### Goals
[1] Render this sentence from the Learning Hive text in Spanish: "Practitioners usually know more than they realise — collectively and individually."
[2] Extend the Learning Hive text, picking up right after its final sentence.

### Quoted text
⟨

Learning together on purpose: Join a Learning Hive

A Learning Hive is a small, structured peer-learning group that meets regularly over two to four months to work through a shared professional challenge.

Most professional learning follows a familiar pattern. Someone identifies a gap. A course is commissioned, a webinar scheduled, a reading list circulated. People attend, or don’t. A few things stick. Most don’t. Six months later, the gap looks much the same — possibly alongside a PDF nobody opened.

A Learning Hive is different and it suits the Accounting Cafe community particularly well. The model emerged from doctoral research by Dr Kinga Petrovai Petrovai, K. (2024) Learning Hive. The Art and Science of Learning. Available at: https://www.theartandscienceoflearning.com/learning-hive. into a practical problem: how to help maths teachers adopt tablet computers without waiting the two to three years that research suggests it typically takes for a new skill to become genuinely fluent. When the teachers were brought together in a structured group, those who’d quietly abandoned the tablets because they found adoption too effortful, discovered that their colleagues felt exactly the same way. Those who had found workable approaches shared them immediately. The atmosphere was, by several accounts, euphoric.

What is a Learning Hive?

A Learning Hive is a small, structured peer-learning group, typically eight to fifteen people, that meets regularly over two to four months to work through a shared professional challenge. It is not a course, a seminar, or a community of practice. It is something more deliberate than an informal chat and more flexible than a training programme.

A Learning Hive is built around six elements:

Protected time and space. Sessions happen outside normal meeting rhythms to signal that the time and place are for thinking rather than “normal work”.

Clear objectives. The host designs precise learning goals for the programme and for each individual session. This helps prevent the group from wandering.

Strategic questions. Rather than lecturing or presenting, the host uses carefully designed questions to draw out what participants already know. Practitioners usually know more than they realise — collectively and individually.

Takeaways. After each session, the host circulates a short synthesis of what emerged: the key themes, tensions, and insights. Participants are freed from note-taking during the session and gain a shared record afterwards.

Nudges. Between sessions, participants receive a short prompt — two or three sentences — inviting them to try something specific or notice something in their daily work. These nudges feed the material back into the next session and begin turning insights into execution.

Deeper focus. Each session moves further into the subject. Early sessions identify common challenges and establish trust; later sessions address harder questions, edge cases, and the work required to sustain change.

⟩

Click-target data
⟨

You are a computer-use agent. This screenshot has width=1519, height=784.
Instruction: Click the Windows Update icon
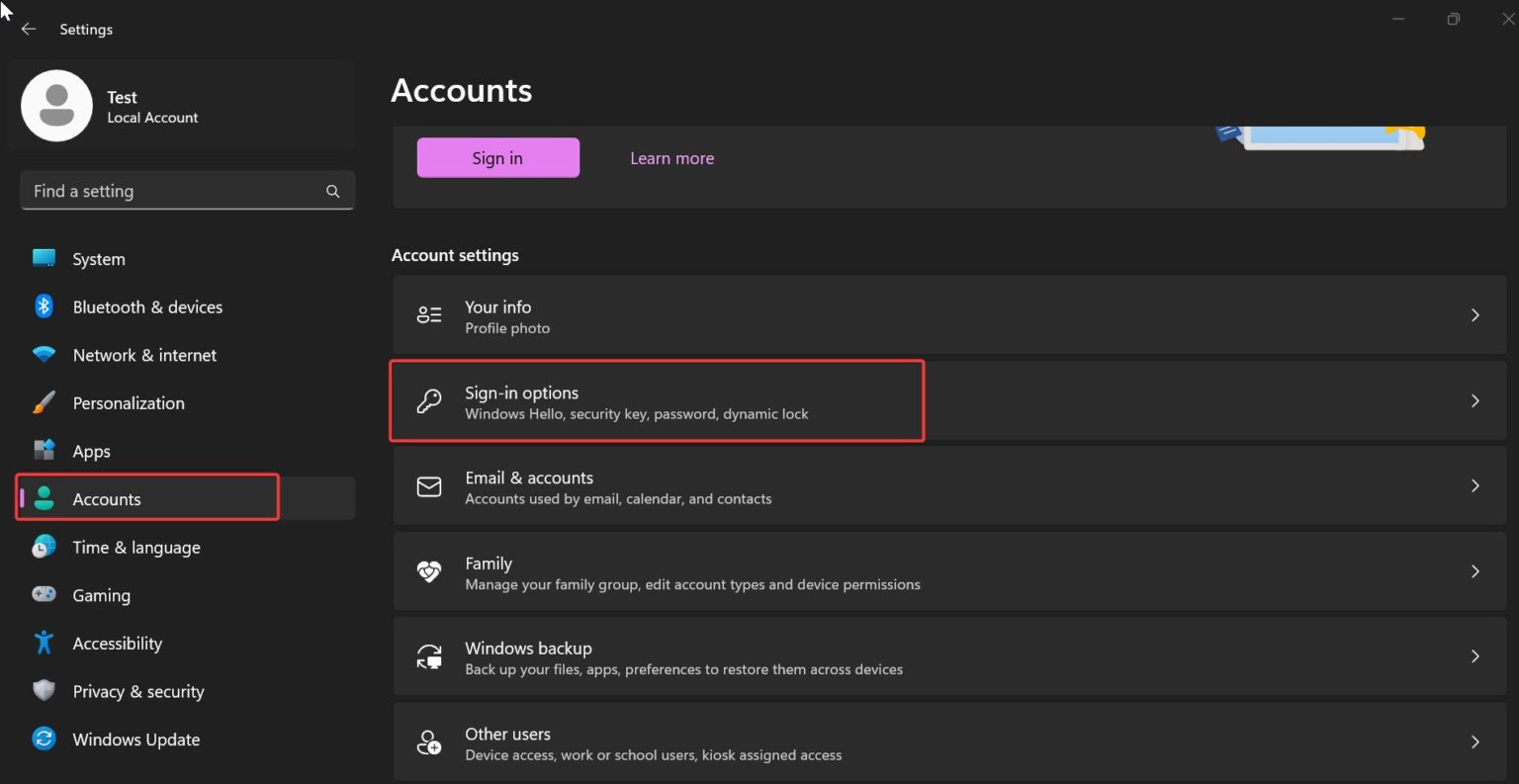pyautogui.click(x=45, y=739)
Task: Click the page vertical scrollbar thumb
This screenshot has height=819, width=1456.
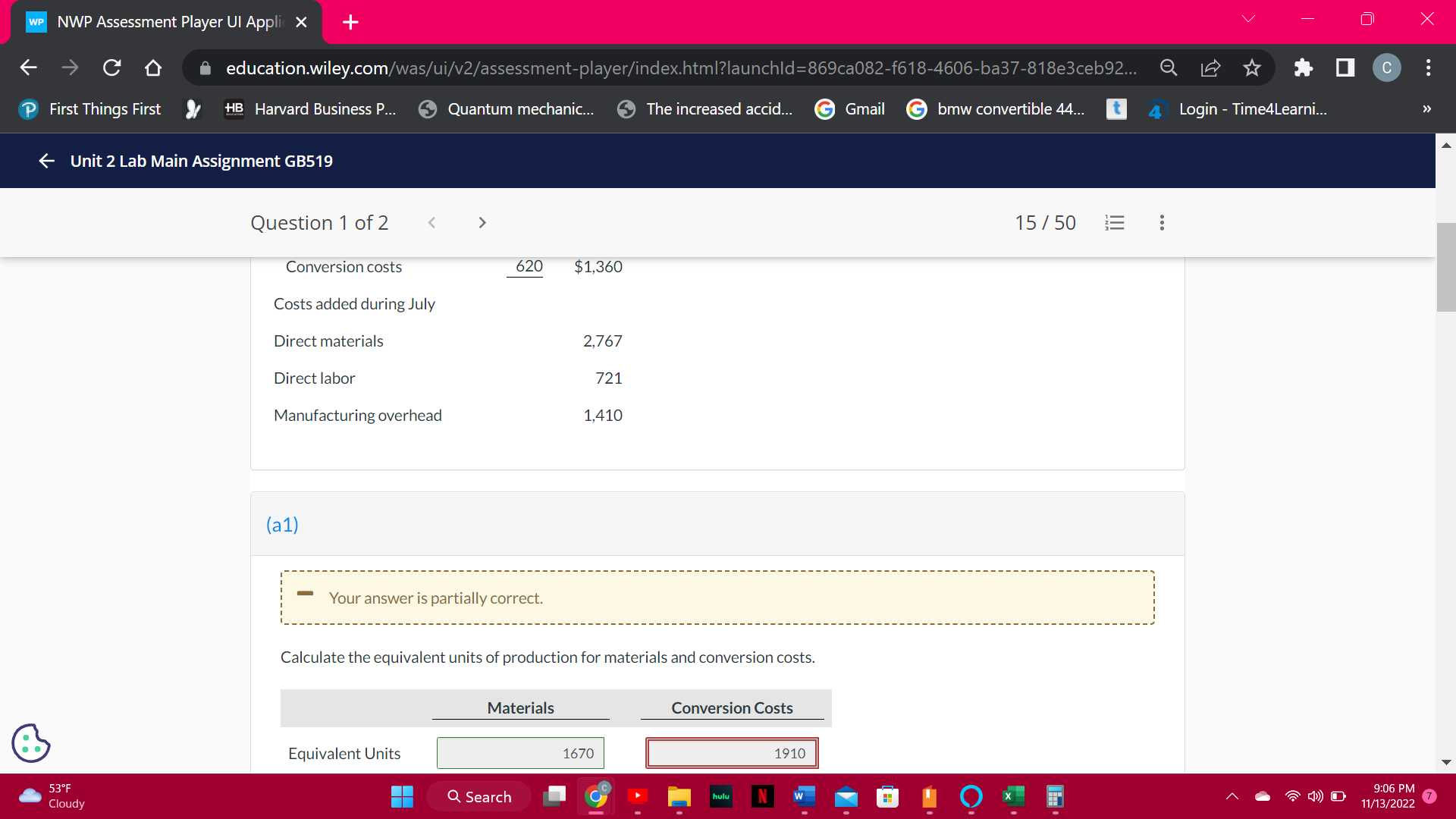Action: pos(1445,267)
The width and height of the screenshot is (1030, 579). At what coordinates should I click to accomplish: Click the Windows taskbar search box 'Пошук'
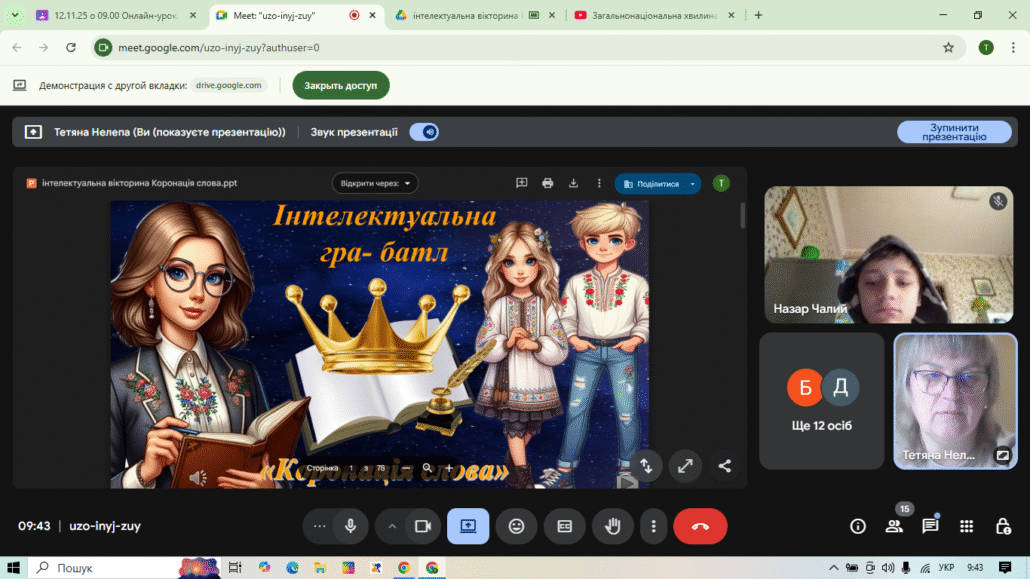click(x=100, y=567)
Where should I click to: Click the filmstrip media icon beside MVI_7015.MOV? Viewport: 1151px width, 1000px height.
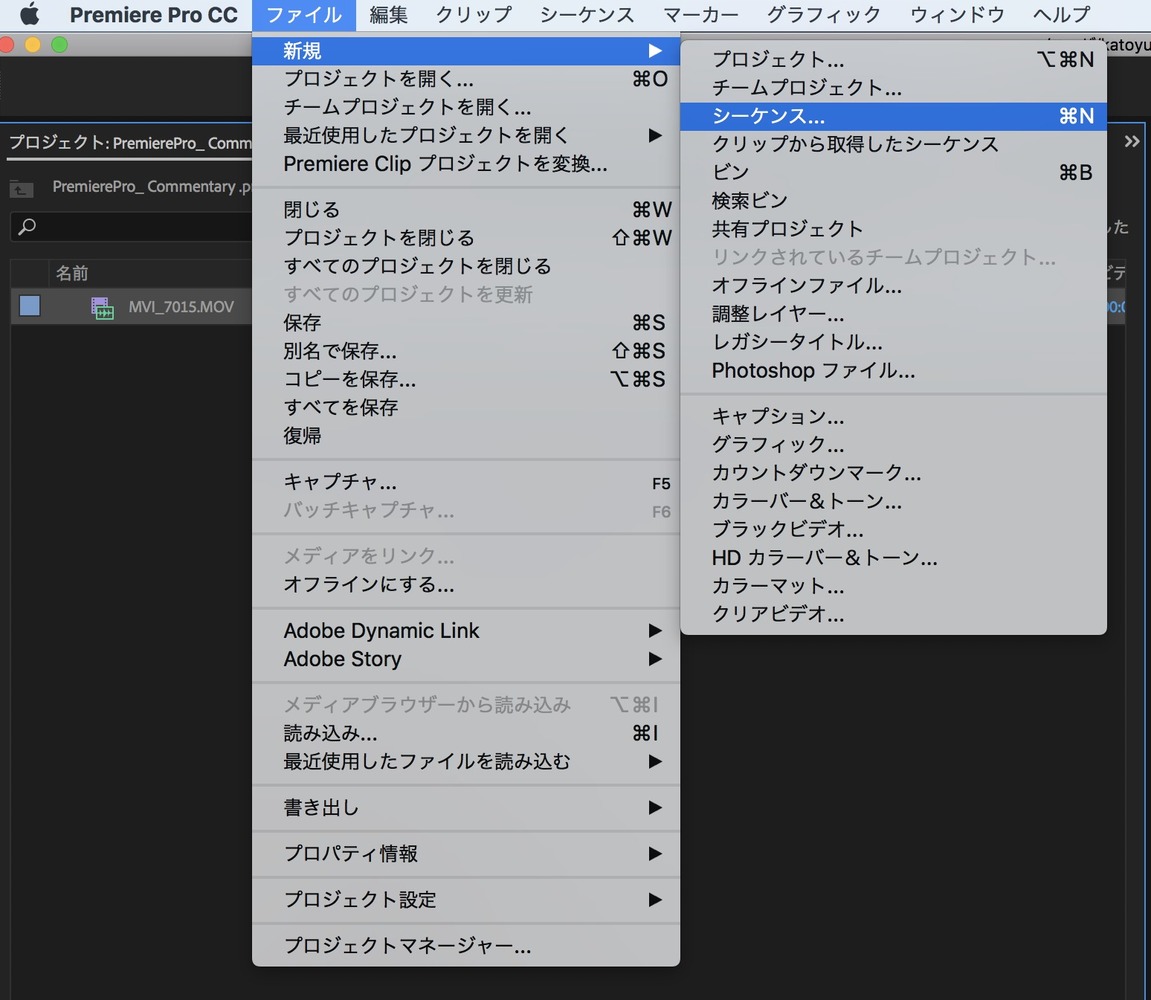click(101, 307)
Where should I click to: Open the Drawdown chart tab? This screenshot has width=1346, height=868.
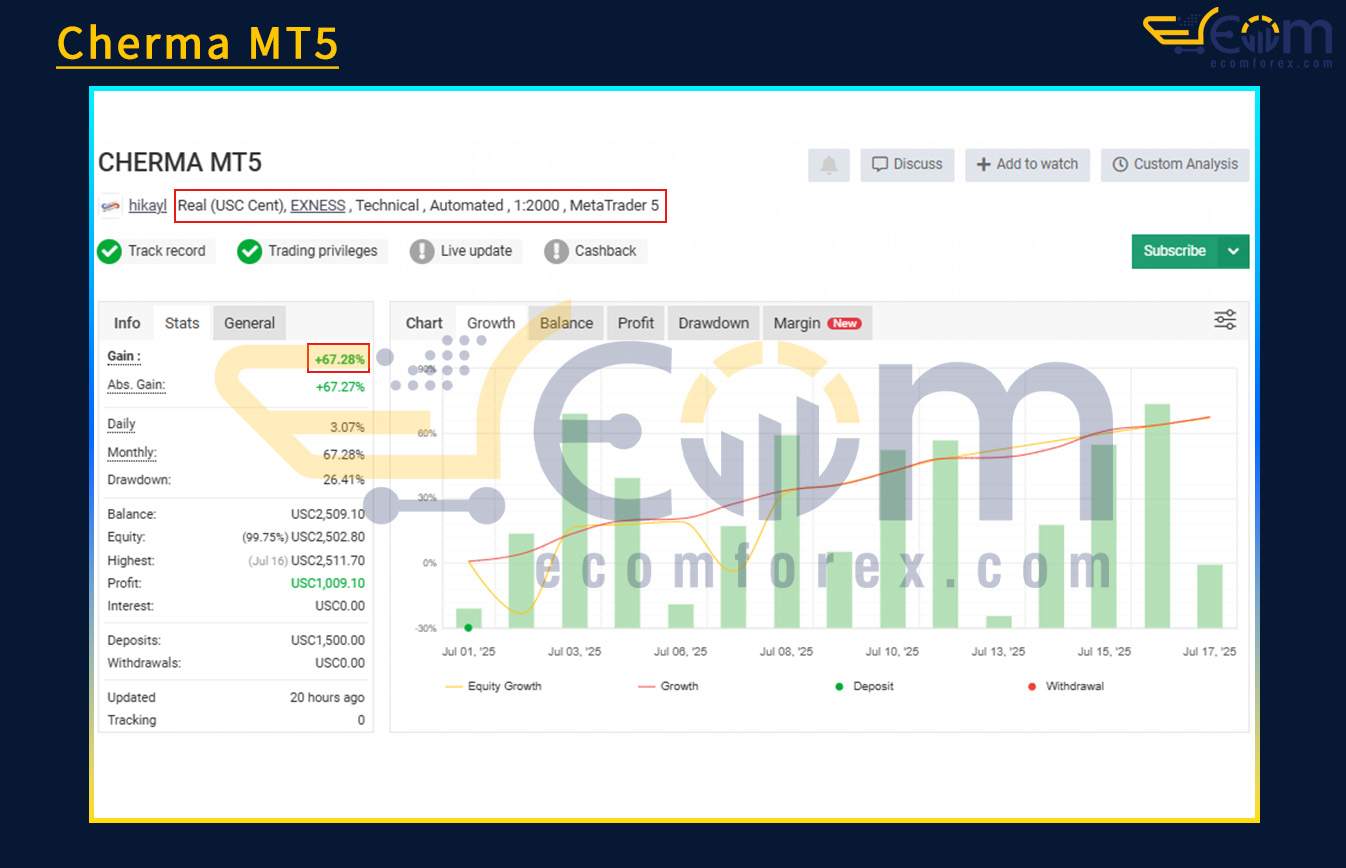[x=713, y=323]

⟩

### Outputs
[1] Los profesionales suelen saber más de lo que creen, tanto de forma colectiva como individual.

[2]
Hosting does not require subject-matter expertise. It requires skill in designing a learning experience and asking questions that draw out the group’s thinking. The two are different, and conflating them is one reason so much professional learning is delivered by the wrong person in the wrong way.

Why does this work?

Five established bodies of research help explain why this works.

Learning that is spaced out and revisited is retained far better than learning delivered in a single burst — a finding so robust it has survived a century of replication since Ebbinghaus first described the forgetting curve. The Learning Hive’s recurring sessions and between-session nudges are designed with this in mind.

Knowledge acquired in the context where it will be used is more durable than knowledge acquired in the abstract. Peer discussion anchored in real professional experience — the kind of conversation a Hive session enables — is situated learning in an accessible and practical form.

Post-training reinforcement is one of the strongest predictors of whether new skills actually transfer into daily practice. The nudge sequence is the Learning Hive’s answer to the question that many training programmes fail to address: what happens next?

Groups learn faster when members feel safe to voice uncertainty and admit mistakes. Psychological safety — a term from Amy Edmondson’s research on team performance — is built in.

The Learning Hive creates conditions for deliberate reflection on experience which accelerates skill development more reliably than experience alone. Donald Schön called this reflective practice.

What kind of challenges suit a Learning Hive?

A Learning Hive works best when the skill or knowledge area requires judgement rather than mere information — when practitioners are already doing related work, have relevant experience to bring, and face challenges in common.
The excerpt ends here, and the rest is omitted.